◆ **EXERCISE GOAL**
Go through the entries below and return every line that contains "arrow".

(Dataset entries)
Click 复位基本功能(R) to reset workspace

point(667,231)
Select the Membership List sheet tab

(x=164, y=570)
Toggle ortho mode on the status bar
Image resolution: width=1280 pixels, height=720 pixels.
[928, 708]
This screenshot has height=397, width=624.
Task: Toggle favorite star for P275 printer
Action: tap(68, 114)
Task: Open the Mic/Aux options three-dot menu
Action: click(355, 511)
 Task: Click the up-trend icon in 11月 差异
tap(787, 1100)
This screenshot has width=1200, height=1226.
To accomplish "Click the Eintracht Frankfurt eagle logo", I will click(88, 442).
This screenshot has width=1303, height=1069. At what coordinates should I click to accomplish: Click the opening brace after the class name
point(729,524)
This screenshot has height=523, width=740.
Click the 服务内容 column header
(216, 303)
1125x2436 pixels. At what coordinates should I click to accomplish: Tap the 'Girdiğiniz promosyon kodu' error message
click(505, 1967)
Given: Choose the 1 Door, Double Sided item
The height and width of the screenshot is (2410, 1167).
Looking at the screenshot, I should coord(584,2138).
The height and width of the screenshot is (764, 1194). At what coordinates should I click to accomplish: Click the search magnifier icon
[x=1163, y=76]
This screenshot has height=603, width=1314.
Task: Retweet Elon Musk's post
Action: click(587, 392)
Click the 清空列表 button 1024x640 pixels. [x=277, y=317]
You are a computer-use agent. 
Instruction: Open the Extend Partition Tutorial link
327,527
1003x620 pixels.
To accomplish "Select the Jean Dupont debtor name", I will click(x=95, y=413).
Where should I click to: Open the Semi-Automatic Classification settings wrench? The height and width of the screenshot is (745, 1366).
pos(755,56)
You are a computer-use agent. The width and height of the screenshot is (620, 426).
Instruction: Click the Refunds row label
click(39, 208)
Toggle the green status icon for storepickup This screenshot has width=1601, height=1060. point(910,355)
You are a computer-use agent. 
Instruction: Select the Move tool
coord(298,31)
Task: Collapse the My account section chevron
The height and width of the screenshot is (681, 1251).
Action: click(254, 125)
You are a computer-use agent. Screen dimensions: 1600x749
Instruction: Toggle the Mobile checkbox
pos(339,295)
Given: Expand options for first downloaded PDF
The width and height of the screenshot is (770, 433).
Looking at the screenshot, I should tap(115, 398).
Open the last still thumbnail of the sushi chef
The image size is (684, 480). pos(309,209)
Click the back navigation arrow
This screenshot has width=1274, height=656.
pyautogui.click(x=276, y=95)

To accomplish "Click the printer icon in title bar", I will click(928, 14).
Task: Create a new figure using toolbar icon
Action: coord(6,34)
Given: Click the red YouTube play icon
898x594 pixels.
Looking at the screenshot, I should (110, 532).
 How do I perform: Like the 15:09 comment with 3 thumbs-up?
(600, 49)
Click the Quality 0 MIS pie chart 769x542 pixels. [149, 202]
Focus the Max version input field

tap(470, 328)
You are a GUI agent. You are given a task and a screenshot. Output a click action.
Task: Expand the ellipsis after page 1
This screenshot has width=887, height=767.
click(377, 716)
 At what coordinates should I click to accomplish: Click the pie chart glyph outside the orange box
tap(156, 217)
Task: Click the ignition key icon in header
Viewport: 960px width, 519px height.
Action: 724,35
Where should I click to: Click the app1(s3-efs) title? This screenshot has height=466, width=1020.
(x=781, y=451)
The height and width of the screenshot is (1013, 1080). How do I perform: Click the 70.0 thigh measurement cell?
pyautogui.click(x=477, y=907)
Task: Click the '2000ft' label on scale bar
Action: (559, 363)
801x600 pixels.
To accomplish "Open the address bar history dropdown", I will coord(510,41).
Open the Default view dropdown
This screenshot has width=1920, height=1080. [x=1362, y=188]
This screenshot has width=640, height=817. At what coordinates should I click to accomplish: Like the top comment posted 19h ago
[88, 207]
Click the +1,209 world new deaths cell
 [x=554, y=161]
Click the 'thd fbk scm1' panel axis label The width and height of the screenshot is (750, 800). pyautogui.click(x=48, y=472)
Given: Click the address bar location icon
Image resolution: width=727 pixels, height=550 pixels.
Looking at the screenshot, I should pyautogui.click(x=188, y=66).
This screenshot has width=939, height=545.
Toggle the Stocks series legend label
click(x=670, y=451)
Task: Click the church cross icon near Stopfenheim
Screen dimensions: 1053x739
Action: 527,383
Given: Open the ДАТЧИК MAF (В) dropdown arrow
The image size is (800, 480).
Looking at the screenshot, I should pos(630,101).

◆ **RESPONSE TO THIS TASK**
Click the back navigation arrow
Given: Open the ДАТЧИК MAF (В) dropdown arrow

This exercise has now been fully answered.